There's a huge logical problem with equal-weighting.

If you cap-weight, then the S&P 500 is 80% of the market, which is a very reasonable representation of the market as a whole. In S&P's own delightfully mealy-mouthed, yet accurate statement, "The S&P 500 focuses on the large-cap sector of the market; however, since it includes a significant portion of the total value of the market, it also represents the market." The S&P 500 has had about a 99% correlation with the total market.

However, if 80% of the market isn't enough and you want virtually 100% market coverage, there are many cap-weighted total stock market index funds. Because they are cap-weighted, they hold only small dollar amounts of small-caps and have no practical difficulties or excessive costs in holding them. Nor are they in any danger of breaking the mutual fund diversification rule which prohibits a fund from holding more than 10% of the outstanding stock of any single company. Nor are there issues with transaction costs; the turnover ratio of the Schwab Total Stock Market Index Fund, for example is a tiny 2%.

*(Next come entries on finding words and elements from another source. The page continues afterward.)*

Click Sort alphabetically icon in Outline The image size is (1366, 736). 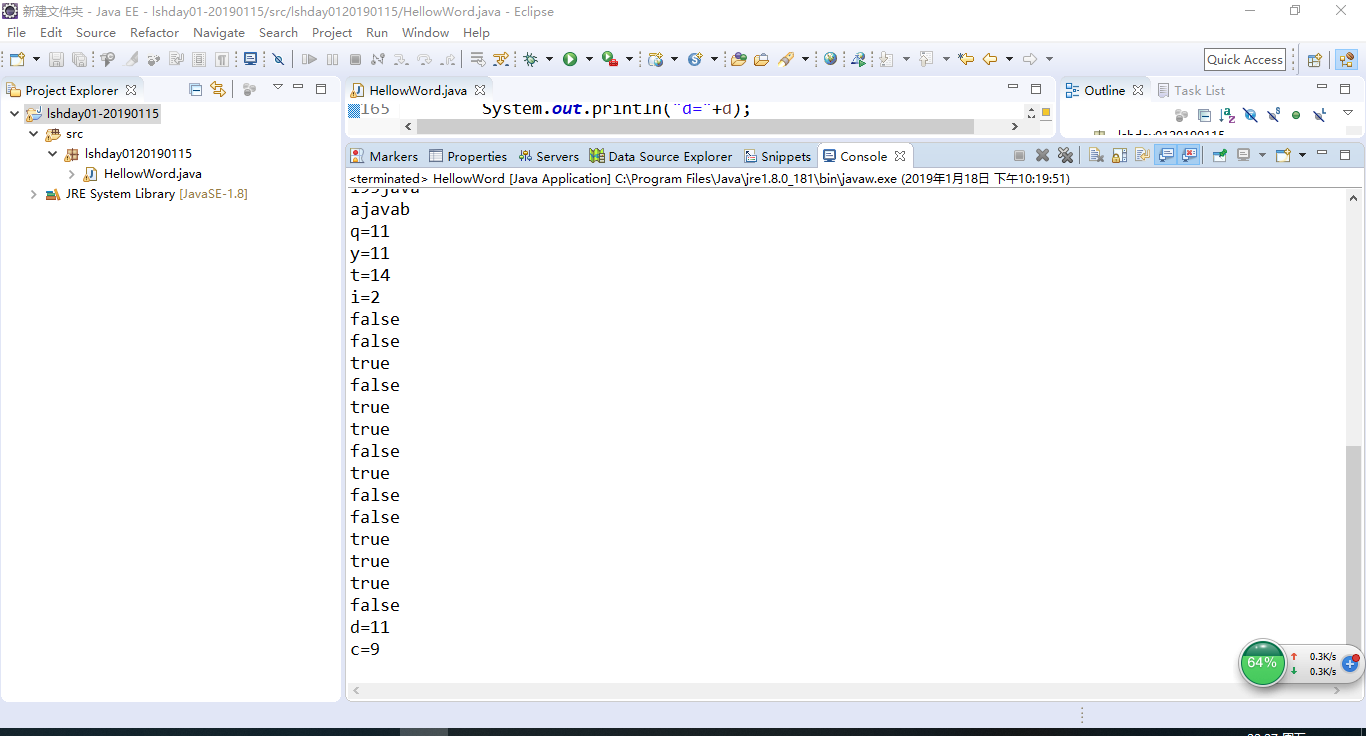click(1227, 116)
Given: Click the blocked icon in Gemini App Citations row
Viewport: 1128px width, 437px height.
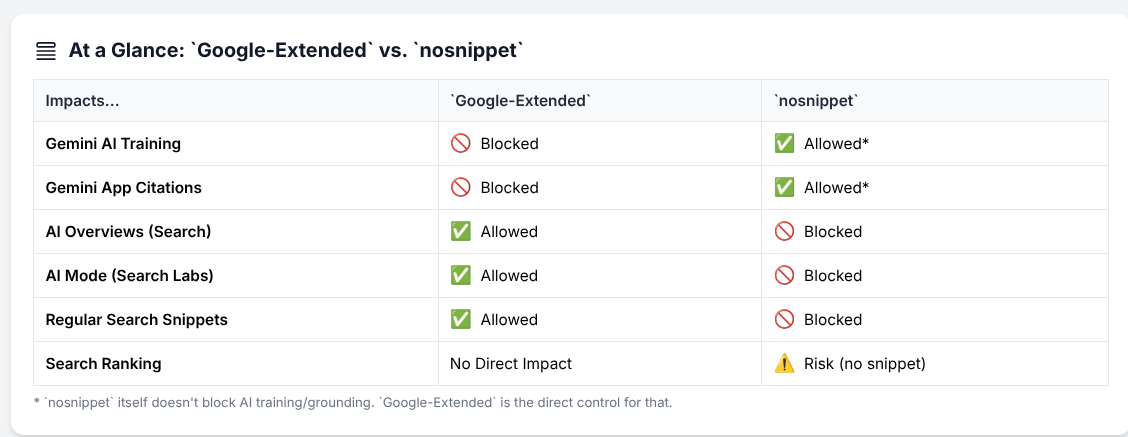Looking at the screenshot, I should tap(460, 187).
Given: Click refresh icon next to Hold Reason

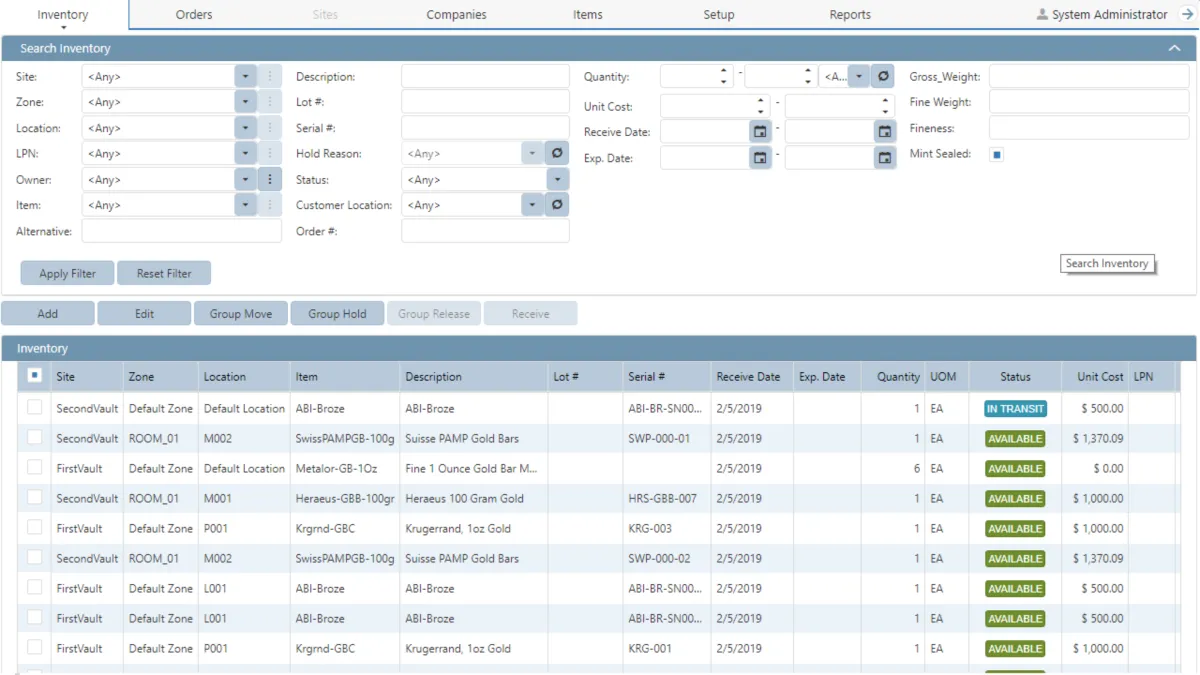Looking at the screenshot, I should 558,154.

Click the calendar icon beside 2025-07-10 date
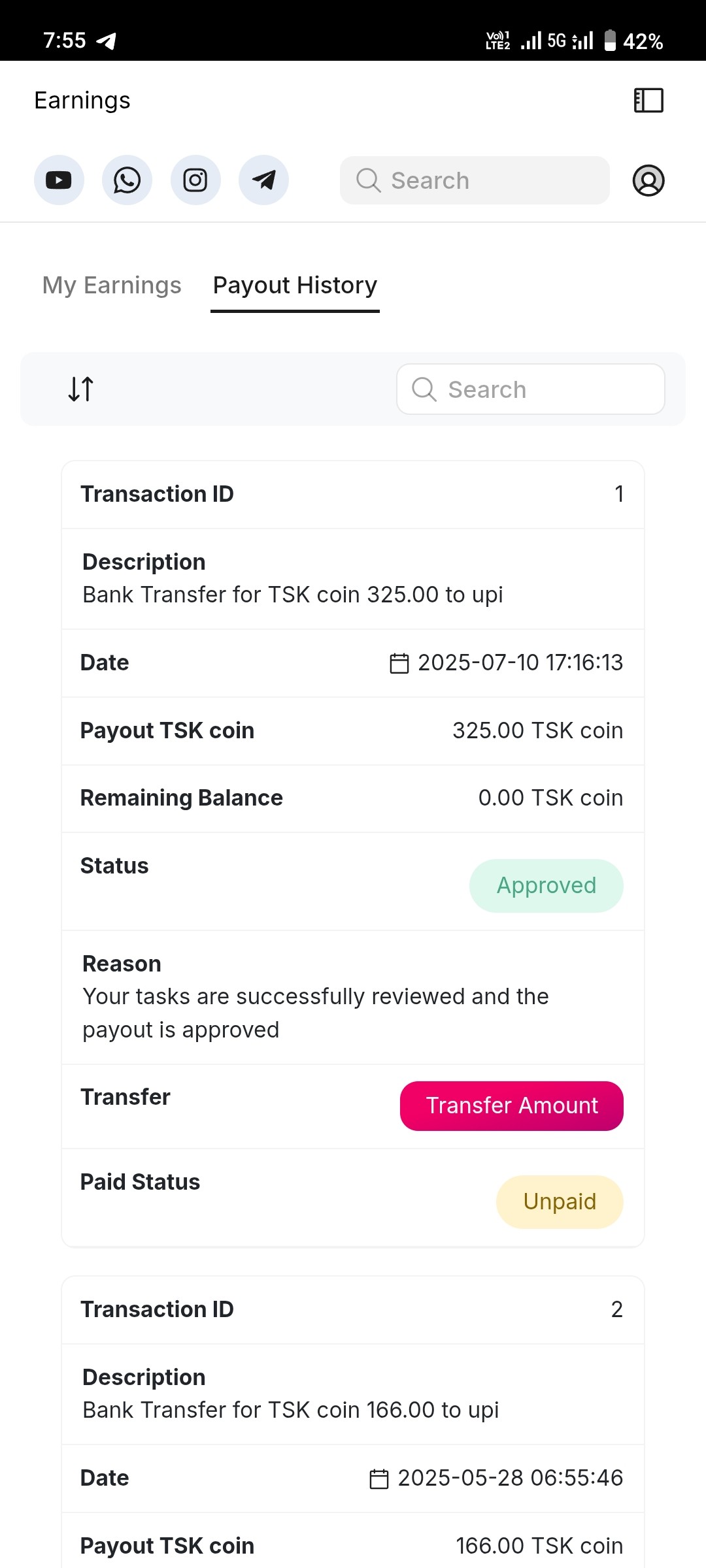[399, 663]
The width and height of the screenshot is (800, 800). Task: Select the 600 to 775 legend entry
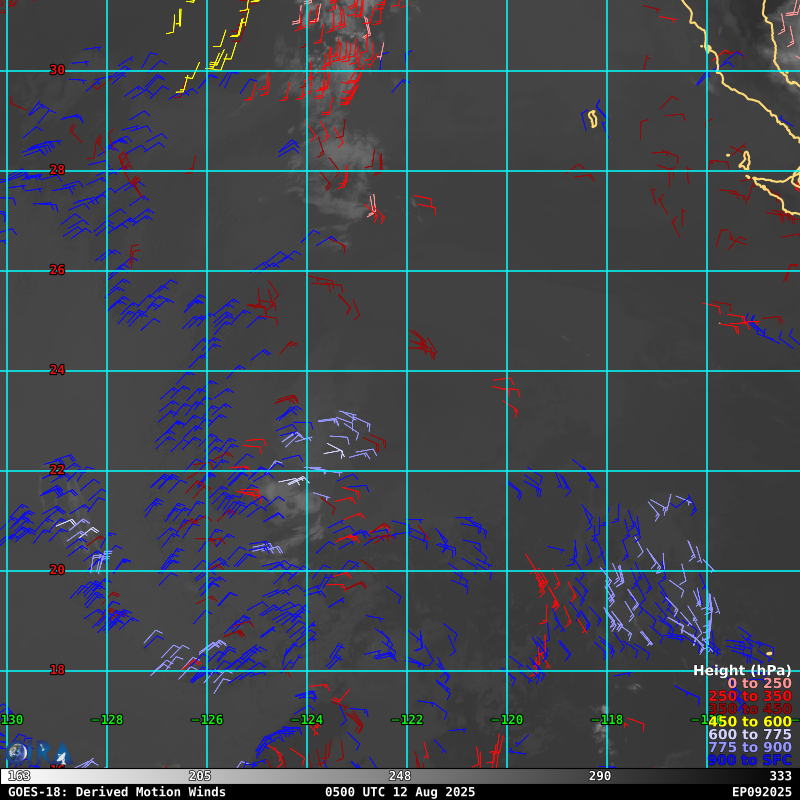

Cap-weighted: the S&P 500 is darn close to the whole market... but if you want the whole market, it's feasible to get it.

If you decide, for whatever reason, that what you want is equal weighting, you are faced with a dilemma.

It is practical to operate a fund that really does follow an equal-weighted allocation to the S&P 500, one in which each stock constitutes 0.20% of the dollar value of the fund. RSP is such a fund.

Well, sort of.

Run your eye down the "holdings" column, in which every entry should be 0.20%
But, OK. Let's call that "equal enough."

But if you are equal-weighting, then the S&P 500 isn't 80% of the market. It isn't close to representing the market. Total Stock holds 3,630 stocks, let's say the market is about 3,500 stocks.

Equally-weighted, the S&P 500 is about 1/7th of the market. All your holdings are in 1/7th of the market; what sort of "diversification" is that?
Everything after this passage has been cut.